From xyclopedia - the history of pornography and sexual expression

Danish criminologist Berl Kutchinsky traces the beginnings of of modern pornography to the 1650s, when three pornographic classics appeared: La Puttana Errante (The Wayward Prostitute), Satya, and L'Ecole des Filles (The Girls School). Translated into all major languages, these novels were the models for all later pornographic books and movies. An examination of these works shows, little has changed in porn over the past 350 years. Themes of lesbianism, sodomy, seduction, multiple copulation, flagellation and sadism dominate. Writes Kutchinsky, "as well as total amorality, a disregard for artistic merit, an absence of affection or other emotions, flimsy plots, stereotyped characterizations, monotonous repetitiousness, and a constant exaggeration of sexual interest, energy and potency."
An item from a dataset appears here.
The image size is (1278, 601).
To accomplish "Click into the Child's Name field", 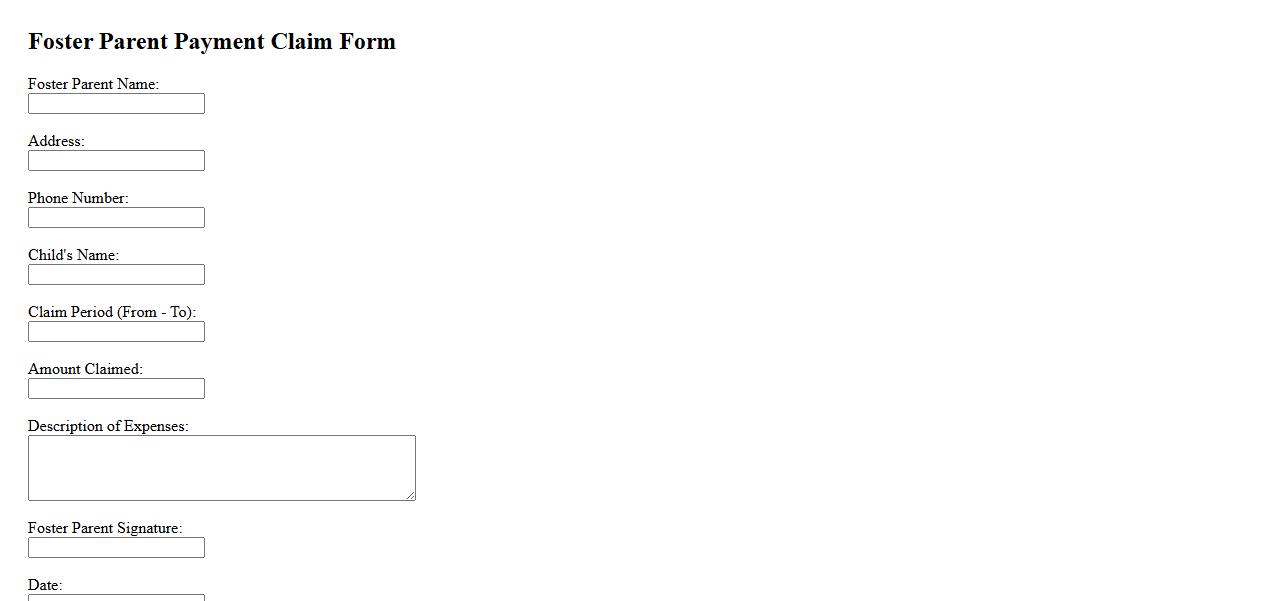I will (x=116, y=275).
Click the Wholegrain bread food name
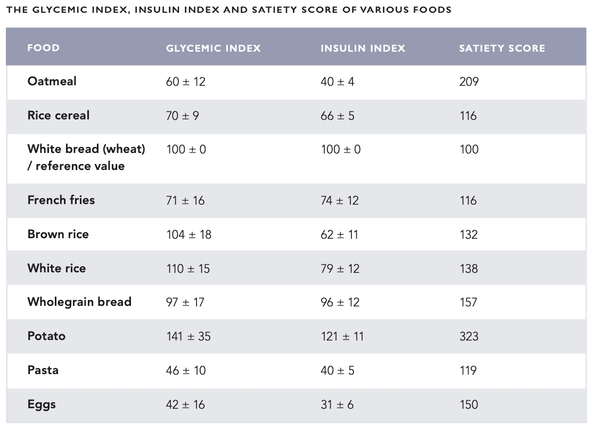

In 1655, Samuel Pepy's got his hands on a copy of L'Ecole des Filles. Wrote Pepys in his diary: "Thence homeward by coach and stopped at Martins my bookseller, where I saw the French book which did think to have had for my wife to translate, called L'Escholle des Filles; but when I came to look into it, it is the most bawdy, lewd book that ever I saw, rather worse than Puttana Errante - so that I was ashamed of reading it." A few weeks later, Pepys bought the book. He couches his encounter with it in coy Spanish and French synonyms. "We sang till almost night, and drank my good store of wine; and then they parted and I to my chamber, where I did read through L'Escholle des Filles; a lewd book, but what doth me no wrong to read for imagination's sake (but it did hazer my prick para stand all the while, and una vez to decharger); and after I had done it, I burned it, that it might not be among my books to my shame."